The output is configured using the following configurations in the input file:

[simulation]
  name   = "MySimulation" # (5)!

  # ...
[[particles.species]]
  tracking = true # (15)!

  # ...
[output]
  format = "BPFile" # (2)!
  interval = 100 # (3)!
  interval_time = 0.1 # (8)!

  [output.fields]
    quantities = ["B", "E", "Rho_1_2", "..."] # (1)!
    stride = 2 # (9)!
    mom_smooth = 2 # (4)!

  [output.particles]
    species = [1, 2, 4] # (7)!
    stride = 10 # (6)!

  [output.spectra]
    e_min = 1e-2 # (12)!
    e_max = 1e3
    log_bins = true # (13)!

  [output.stats]
    quantities = ["N", "Npart", "ExB", "J.E"] # (14)!

  [output.debug]
    as_is = false # (10)!
    ghosts = false # (11)!

fields to write
output format (current supported: "BPFile"/"HDF5", or "disabled" for no output)
output interval (in the number of time steps)
smoothing stencil size for moments (in the number of cells) [defaults to 1]
title is used for the output filename
stride used for particle output (write every prtl_stride-th particle) [defaults to 100]
particle species to output
output interval in time units (overrides interval if specified)
stride used for field output (write every fields_stride-th cell) [defaults to 1]
write the field quantities as-is (without conversion/interpolation) [defaults to false]
write the ghost cells [defaults to false]
Min/max energies for binning the energy distribution [default to 1e-3 -> 1e3]
whether to use logarithmic energy bins or linear
box reduced quantities to output as stats
enable tracking for a given particle species

For the full list, please look at the input.example.toml file or refer to the following section.

Following is the list of all supported fields

Field name	Description	Normalization
`E`	Electric field (all components)	$B_0$
`B`	Magnetic field (all components)	$B_0$
`D`	GR: electric field (all components)	$B_0$
`H`	GR: aux. magnetic field (all components)	$B_0$
`J`	Current density (all components)	$4\pi q_0 n_0$
`Rho`	Mass density	$m_0 n_0$
`Charge`	Charge density	$q_0 n_0$
`N`	Number density	$n_0$
`V` 1.2.0	Mean 3-velocity	dimensionless
`Nppc`	Raw number of particles per cell	dimensionless
`Tij`	Energy-momentum tensor (all components)	$m_0 n_0$
`divE` 1.2.0	Divergence of $E$	arb. units
`divD` 1.2.0	GR: divergence of $D$	arb. units
`A`	GR: 2D vector potential $A_\varphi$	arb. units

and particle quantities

Particle quantity	Description	Units
`X`	Coordinates (all components)	physical
`U`	Four-velocities (all components)	dimensionless
`W`	Weights	dimensionless
`PLDR` 1.3.0	Real-valued payloads	arbitrary
`PLDI` 1.3.0	Integer-valued payloads	arbitrary
`RNK` 1.3.0	Meshblock rank the particle was created (if MPI is ON)	--
`IDX` 1.3.0	Index of the particle on the given rank	--

1.2.0 The code also has an output of box-averaged stats into a .csv file, which are simply scalars per each output timestep.
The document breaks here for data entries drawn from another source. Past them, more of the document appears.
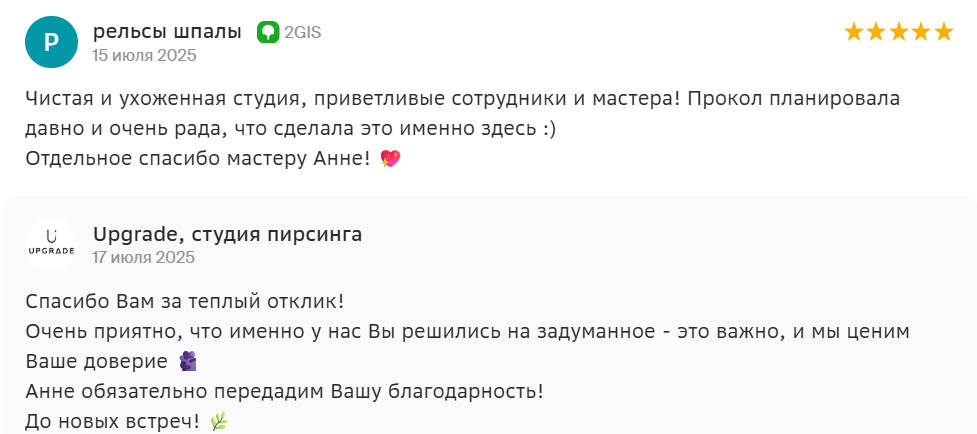The width and height of the screenshot is (977, 434).
Task: Click the fifth rating star
Action: tap(943, 32)
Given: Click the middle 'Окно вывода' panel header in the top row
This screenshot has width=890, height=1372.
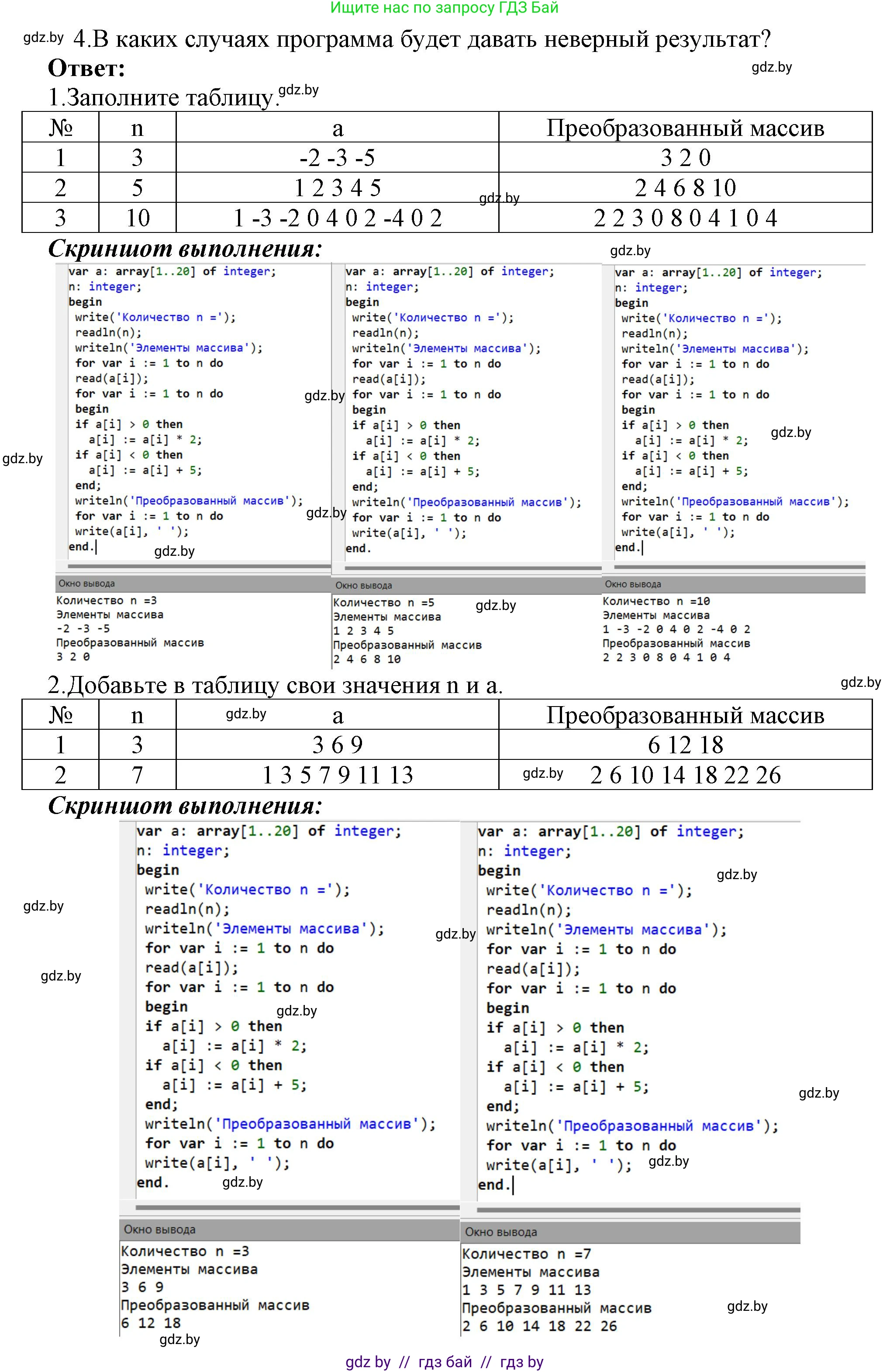Looking at the screenshot, I should 363,586.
The following quantities can be computed

Box-reduced quantity	Description	Units
`E^2`	Mean $E^2$	$B_0^2$
`B^2`	Mean $B^2$	$B_0^2$
`ExB`	Mean $\bm{E}\times \bm{B}$	$B_0^2$
`J.E`	Mean $\bm{J}\cdot \bm{E}$	$4\pi q_0 n_0 B_0$
`N`	Mean $n$	$n_0$
`Npart`	Total # of particles	dimensionless
`Rho`	Mean mass density	$m_0 n_0$
`Charge`	Mean charge density	$q_0 n_0$
`Tij`	Mean energy-momentum tensor (all components)	$m_0 n_0$

"Mean" in this context refers to volume-averaging: i.e., $\langle E_x^2 \rangle = V^{-1}\int \sqrt{h} d^3 \bm{x}~ E_x^2 $, or $\langle T^{ij}\rangle \equiv V^{-1} \int d^3\bm{u} \sqrt{h} d^3 \bm{x} ~(u^i u^j / u^0) f(\bm{u}) $, where $V\equiv \int \sqrt{h} d^3\bm{x}$. As such, these values (except for Npart) are insensitive to the resolution of the grid or the number of particles per cell.

Refining moments for the output

One can specify particular components to output for the Tij fields/stats: T0i will output the T00, T01, and T02 components, while Tii will output only the diagonal components: T11, T22, and T33, and Tij will output all the 6 components. For quantities computed from particles (moments of the distribution), one can also specify the particle species which will be used to compute the moments: Rho_1 (density of species 1), N_2_3 (number density of species 2 and 3), Tij_1_3 (energy-momentum tensor for species 1 and 3), etc.

All of the vector fields are interpolated to cell centers before the output, and converted to orthonormal basis. The particle-based moments are smoothed with a stencil (specified in the input file; mom_smooth) for each particle.

In addition, one can write custom user-defined field quantities to the output with the fields or stats. Refer to the following section for more details.

Can one track particles at different times?

1.3.0 Yes! Simply enable particle tracking for a particular species. Then each particle is uniquely identified by a combination of IDX and RNK (if no MPI is used, then only IDX is sufficient). nt2py already automatically combines the variables producing a unique id for each particle (for the species where tracking is enabled). However, keep in mind, that the simulations are not reproducible and will unfortunately never be due to limitations imposed by the nature of GPU computations.

`nt2py`¶

We provide the nt2py python package to help easily access and manipulate the simulation data. nt2py package uses the dask and xarray libraries together with adios2 and/or h5py to lazily load the output data and provide a convenient interface for the data analysis and quick visualization.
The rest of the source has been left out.